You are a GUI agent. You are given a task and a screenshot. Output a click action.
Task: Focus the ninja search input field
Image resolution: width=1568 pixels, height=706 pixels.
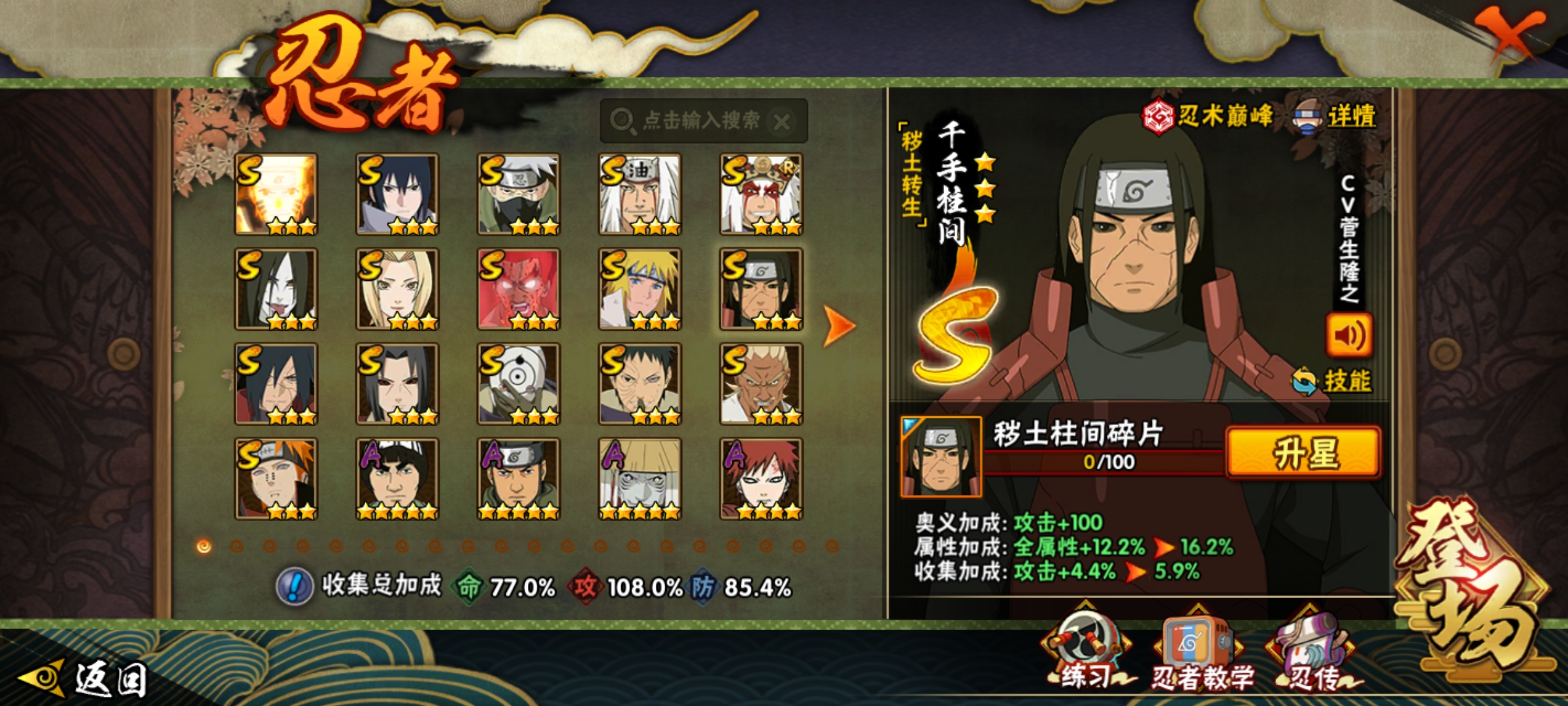click(704, 121)
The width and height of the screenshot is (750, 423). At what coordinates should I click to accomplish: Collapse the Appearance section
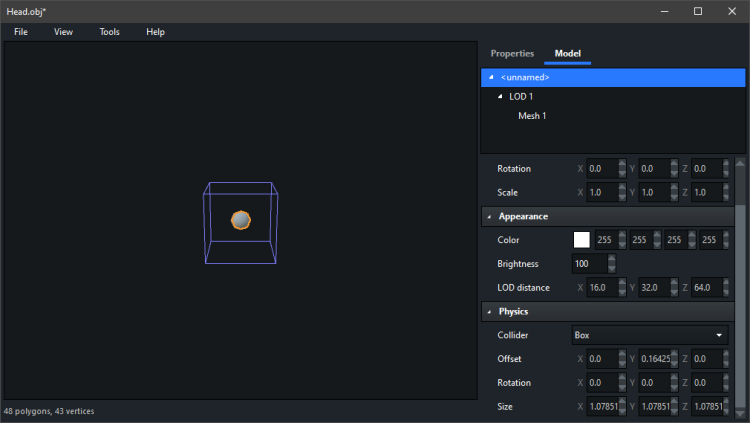pyautogui.click(x=489, y=216)
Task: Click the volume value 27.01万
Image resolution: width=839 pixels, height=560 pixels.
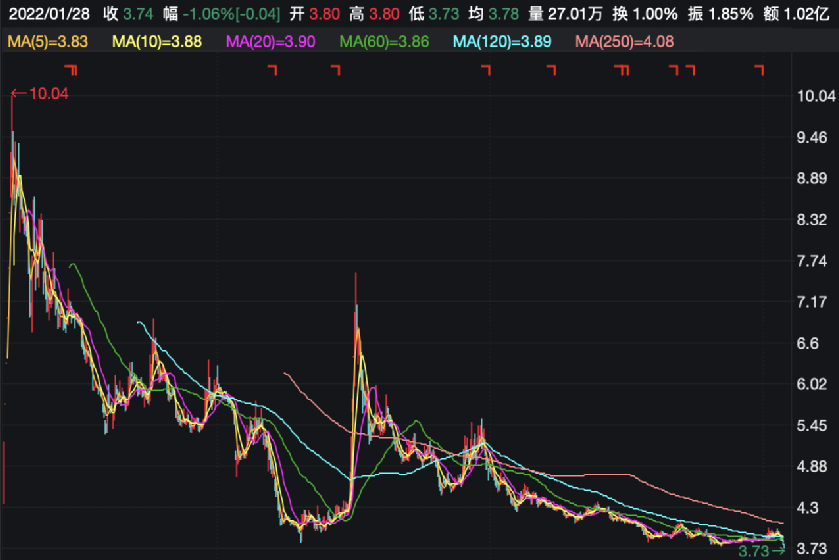Action: [580, 15]
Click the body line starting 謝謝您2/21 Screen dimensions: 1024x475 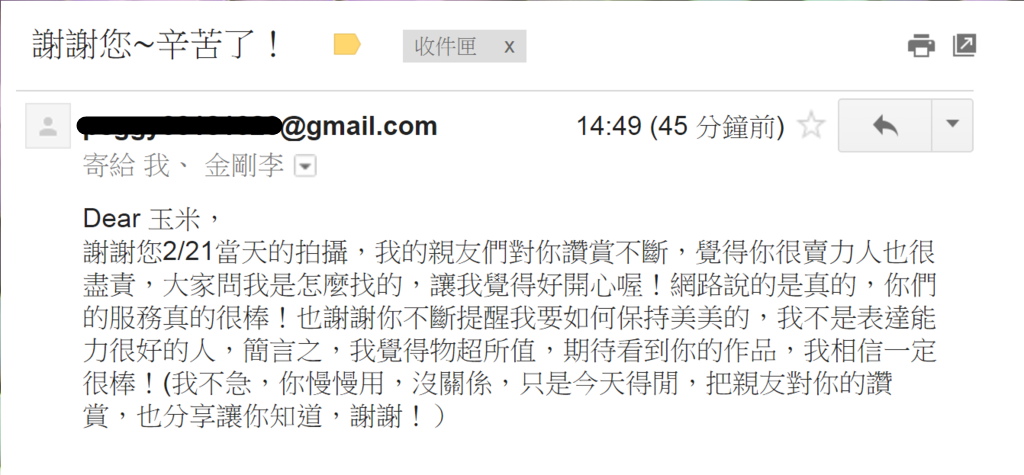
***
The listing above is to be set down word for word, without its images.

**Answer space:**
You are a GUI agent. You are given a task and a screenshot. Output a click action.
Task: Focus the ninja search input field
Image resolution: width=1568 pixels, height=706 pixels.
click(704, 121)
The width and height of the screenshot is (750, 423). At what coordinates should I click to accomplish: Collapse the Appearance section
pyautogui.click(x=489, y=216)
Task: Click the volume value 27.01万
Image resolution: width=839 pixels, height=560 pixels.
Action: [580, 15]
Click the body line starting 謝謝您2/21 Screen dimensions: 1024x475 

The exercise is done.